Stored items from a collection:
****************

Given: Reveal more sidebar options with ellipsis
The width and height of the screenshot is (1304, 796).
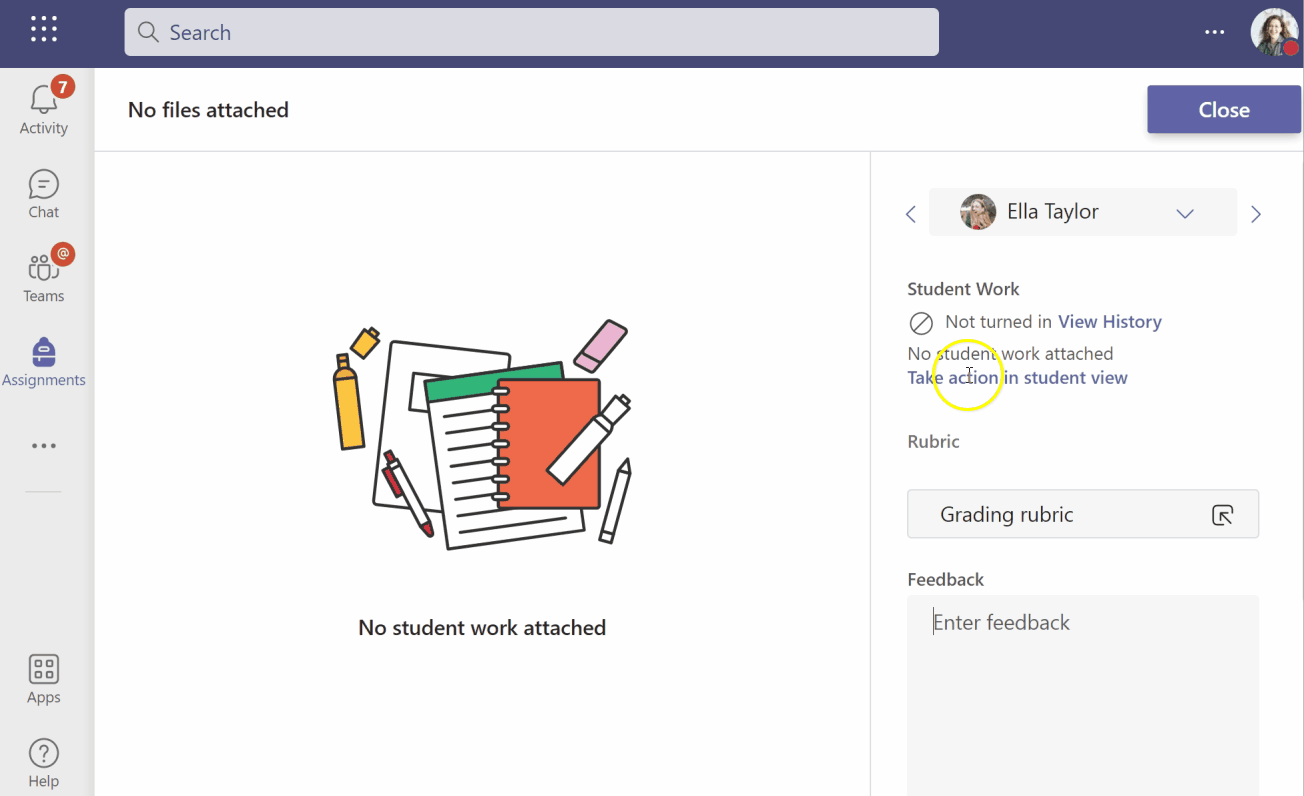Looking at the screenshot, I should point(43,445).
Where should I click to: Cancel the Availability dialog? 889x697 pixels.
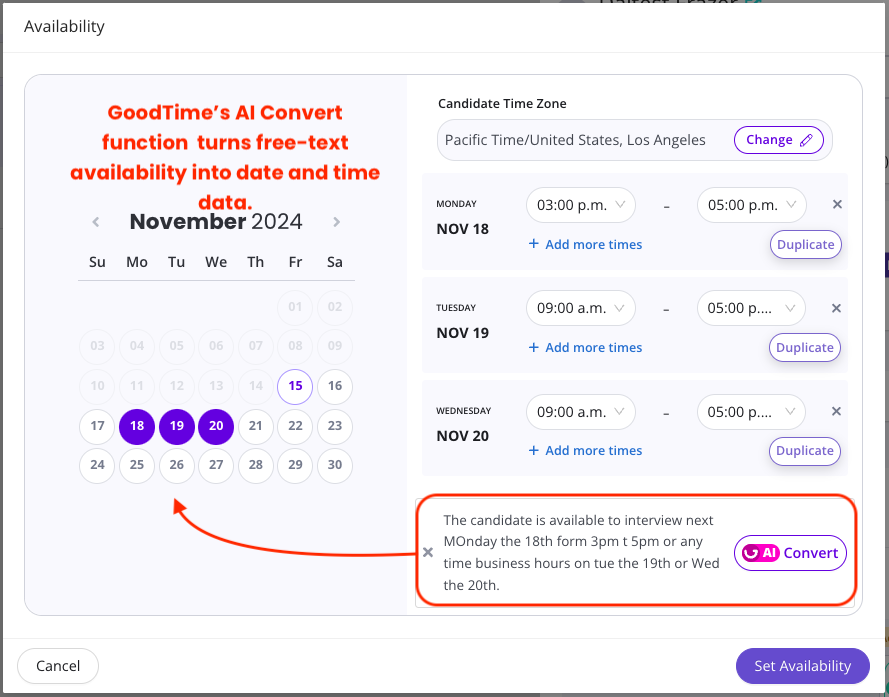coord(58,666)
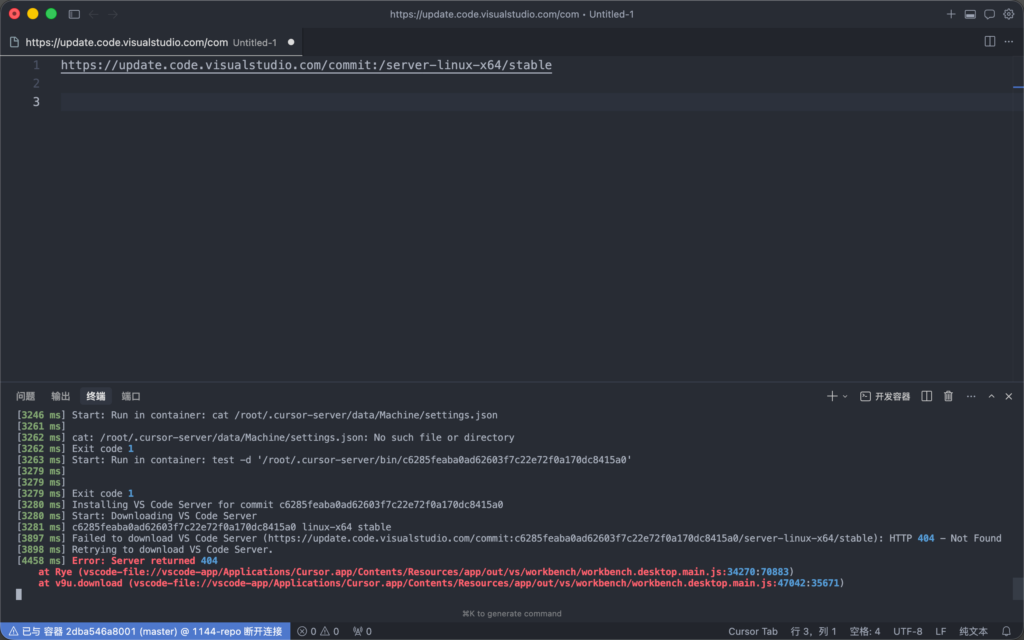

****************

Your goal
Retype the lines exactly as they appear, beginning with the line that contains "Where should I" and ending with the final line of the entries, and omit the pictures.

Answer to this problem
Where should I click to: Cancel the Availability dialog? 889x697 pixels.
coord(58,666)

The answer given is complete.